New York

Jason Rhoades

David Zwirner | 519 West 19th Street

Jason Rhoades has come a long way since his first New York installation in 1993, which consisted of a messy mechanic’s shop transplanted to the gallery (complete with greasy engine overhaul in progress). The artist’s recent project “Of Perfect World” makes clear that his increasingly sophisticated experimentation with materials, design ideas, and presentation formats is matched by ever more complex conceptualization.

Extracted from his massive 22,000-square-foot installation “Perfect World,” produced for the Hamburg Deichtorhallen in 1999, “Of Perfect World” featured sections of custom-made aluminum scaffolding polished to a high gleam, reconfigured to conform to the gallery’s interiors and to represent a building identified as “Sutter’s Mill.” It was John Sutter, you might recall, who is credited with single-handedly igniting the California gold rush when he found nuggets in the tailrace of the mill he constructed to provide building materials for homesteaders. Sutter’s Mill, 2000, was accessorized with wall-mounted “hard-drive flatworks” whose LCD screens displayed images that faded slowly in and out of one another (from among thousands of computerized picture files). Throughout the show’s run, the aluminum-tubing structure was moved from one room of the gallery to the other and thus existed in a constant state of construction/deconstruction. The manually assisted, perpetually kinetic aspect of this “becoming–Sutter’s Mill” was amplified by the regularly renewed imagery on the computer screens, which referenced the planning and production of “Of Perfect World” as well as the indexical theme, with a video featuring Rhoades’s mother and father playing Ma and Pa Sutter constructing the mill.

From the viewer’s perspective, the ever-changing physicality of Rhoades’s art, be it a structure that won't stay put or framed works that display a different image every few seconds, leads the way to virtual visual environments that exist as fields of activity rather than static objects positioned within fixed interiors. What makes this update of the vintage–Conceptual art notion of propositions and dematerializations postmodern is that Rhoades grounds his activity in personal, albeit idiosyncratic ways. A garden that appears on one screen turns out to be his father’s, photographed midway in a growing season while in need of weeding, a state that is particularly resonant in relation to the forever becomingness of the scaffolding version of Sutter’s Mill. It’s possible that personal motivations (including the urge to build big, shiny things) point to a fundamental arbitrariness that informs Rhoades's art and that manifests itself physically and conceptually as a kind of sprawl—like Los Angeles (where he lives), like a rhizome.
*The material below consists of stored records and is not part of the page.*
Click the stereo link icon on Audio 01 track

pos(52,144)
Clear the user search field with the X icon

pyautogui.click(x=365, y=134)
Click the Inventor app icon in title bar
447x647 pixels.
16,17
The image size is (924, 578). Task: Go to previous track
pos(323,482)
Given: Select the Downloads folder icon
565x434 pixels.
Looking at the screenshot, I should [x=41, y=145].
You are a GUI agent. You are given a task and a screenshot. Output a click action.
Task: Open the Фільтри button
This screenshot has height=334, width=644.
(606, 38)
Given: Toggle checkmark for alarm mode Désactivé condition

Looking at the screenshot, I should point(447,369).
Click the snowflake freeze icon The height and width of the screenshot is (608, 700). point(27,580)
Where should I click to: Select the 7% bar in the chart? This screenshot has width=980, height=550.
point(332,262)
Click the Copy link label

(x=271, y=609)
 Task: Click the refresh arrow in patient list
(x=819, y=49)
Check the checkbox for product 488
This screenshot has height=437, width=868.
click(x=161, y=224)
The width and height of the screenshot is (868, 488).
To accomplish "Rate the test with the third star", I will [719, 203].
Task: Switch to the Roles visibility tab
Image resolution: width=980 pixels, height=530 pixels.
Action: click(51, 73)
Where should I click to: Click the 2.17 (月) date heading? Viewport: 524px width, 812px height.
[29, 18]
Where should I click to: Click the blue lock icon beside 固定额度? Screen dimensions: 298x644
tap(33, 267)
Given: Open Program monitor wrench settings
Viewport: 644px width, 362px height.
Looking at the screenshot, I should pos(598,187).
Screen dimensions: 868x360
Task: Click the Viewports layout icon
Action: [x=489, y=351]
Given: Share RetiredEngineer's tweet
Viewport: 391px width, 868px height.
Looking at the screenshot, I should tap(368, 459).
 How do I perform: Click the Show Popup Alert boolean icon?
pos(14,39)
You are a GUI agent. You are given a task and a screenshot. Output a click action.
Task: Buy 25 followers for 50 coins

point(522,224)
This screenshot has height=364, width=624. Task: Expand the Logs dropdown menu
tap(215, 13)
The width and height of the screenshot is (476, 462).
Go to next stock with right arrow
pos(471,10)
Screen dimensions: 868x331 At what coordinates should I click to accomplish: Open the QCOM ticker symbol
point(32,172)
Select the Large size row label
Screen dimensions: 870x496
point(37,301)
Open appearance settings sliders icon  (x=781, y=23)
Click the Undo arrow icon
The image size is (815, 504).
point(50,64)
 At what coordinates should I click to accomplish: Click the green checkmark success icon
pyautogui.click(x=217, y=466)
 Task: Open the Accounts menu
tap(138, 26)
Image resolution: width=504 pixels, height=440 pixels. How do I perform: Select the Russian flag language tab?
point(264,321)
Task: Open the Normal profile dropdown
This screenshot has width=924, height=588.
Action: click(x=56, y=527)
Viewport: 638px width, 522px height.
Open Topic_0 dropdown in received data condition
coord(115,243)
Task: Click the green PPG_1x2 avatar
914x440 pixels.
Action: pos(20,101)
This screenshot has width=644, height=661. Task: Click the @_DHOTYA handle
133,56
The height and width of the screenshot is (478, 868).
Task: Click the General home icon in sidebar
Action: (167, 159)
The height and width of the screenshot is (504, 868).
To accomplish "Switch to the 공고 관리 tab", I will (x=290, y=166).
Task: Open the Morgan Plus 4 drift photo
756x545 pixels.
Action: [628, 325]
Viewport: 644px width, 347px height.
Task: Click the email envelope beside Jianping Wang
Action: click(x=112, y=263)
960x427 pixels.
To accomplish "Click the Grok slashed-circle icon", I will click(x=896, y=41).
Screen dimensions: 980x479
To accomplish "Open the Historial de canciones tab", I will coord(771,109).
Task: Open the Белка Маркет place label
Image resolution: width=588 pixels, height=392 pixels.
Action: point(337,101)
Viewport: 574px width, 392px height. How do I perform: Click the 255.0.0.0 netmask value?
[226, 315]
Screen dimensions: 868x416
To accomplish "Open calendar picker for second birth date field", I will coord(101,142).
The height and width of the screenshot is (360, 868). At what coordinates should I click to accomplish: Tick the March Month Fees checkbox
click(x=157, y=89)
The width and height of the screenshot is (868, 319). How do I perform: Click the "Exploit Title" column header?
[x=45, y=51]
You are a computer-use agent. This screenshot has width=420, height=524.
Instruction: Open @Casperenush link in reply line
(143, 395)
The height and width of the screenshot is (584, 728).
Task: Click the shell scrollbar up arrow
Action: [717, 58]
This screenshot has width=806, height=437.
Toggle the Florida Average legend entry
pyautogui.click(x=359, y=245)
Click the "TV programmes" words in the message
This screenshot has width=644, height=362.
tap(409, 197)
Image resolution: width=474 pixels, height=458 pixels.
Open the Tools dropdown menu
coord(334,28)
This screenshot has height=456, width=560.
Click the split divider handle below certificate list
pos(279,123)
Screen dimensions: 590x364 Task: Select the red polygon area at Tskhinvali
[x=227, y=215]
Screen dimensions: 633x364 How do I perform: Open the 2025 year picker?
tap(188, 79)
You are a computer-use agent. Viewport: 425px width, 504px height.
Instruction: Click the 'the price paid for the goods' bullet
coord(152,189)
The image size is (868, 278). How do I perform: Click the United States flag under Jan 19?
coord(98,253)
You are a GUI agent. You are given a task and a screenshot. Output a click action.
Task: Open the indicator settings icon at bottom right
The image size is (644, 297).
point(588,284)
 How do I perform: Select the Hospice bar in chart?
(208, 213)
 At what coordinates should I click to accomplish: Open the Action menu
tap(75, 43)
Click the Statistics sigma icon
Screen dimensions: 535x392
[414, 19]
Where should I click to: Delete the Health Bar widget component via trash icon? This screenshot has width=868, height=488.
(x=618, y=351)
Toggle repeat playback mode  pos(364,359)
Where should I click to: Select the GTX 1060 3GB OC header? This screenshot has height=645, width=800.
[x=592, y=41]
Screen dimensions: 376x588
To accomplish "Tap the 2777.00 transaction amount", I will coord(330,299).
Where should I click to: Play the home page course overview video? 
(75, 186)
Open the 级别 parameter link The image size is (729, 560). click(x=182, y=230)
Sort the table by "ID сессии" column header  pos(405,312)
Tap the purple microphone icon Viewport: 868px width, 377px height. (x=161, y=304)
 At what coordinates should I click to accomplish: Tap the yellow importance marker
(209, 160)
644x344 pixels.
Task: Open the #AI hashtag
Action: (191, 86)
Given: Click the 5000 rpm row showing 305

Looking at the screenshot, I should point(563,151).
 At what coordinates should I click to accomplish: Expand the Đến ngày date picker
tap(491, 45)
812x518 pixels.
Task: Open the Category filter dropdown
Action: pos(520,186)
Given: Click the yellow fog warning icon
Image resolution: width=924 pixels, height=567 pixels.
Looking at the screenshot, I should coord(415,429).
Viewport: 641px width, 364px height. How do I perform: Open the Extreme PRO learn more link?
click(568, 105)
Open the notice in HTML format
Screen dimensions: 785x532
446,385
It’s too much, it doesn’t know when to stop; in fact, there is no “stop,” only excess contained by a process in which the nomadic subject is constantly connecting to and restructuring itself and never reaches a finalized state. Perhaps what Rhoades finds most fascinating about Sutter’s story is that he didn’t come out on top: His mill was eventually torn down and he lost his fortune, all more or less by accident. Arbitrariness, at play as subjectivity in Rhoades’s work, is contingent on the flux of construction and deconstruction, the simultaneity of going up and coming down, and aligns with the temporary, the mobile, the conditional—and that’s so much grist for the mill when it comes to thinking not just about the changing postmodern world but also who we might be in it.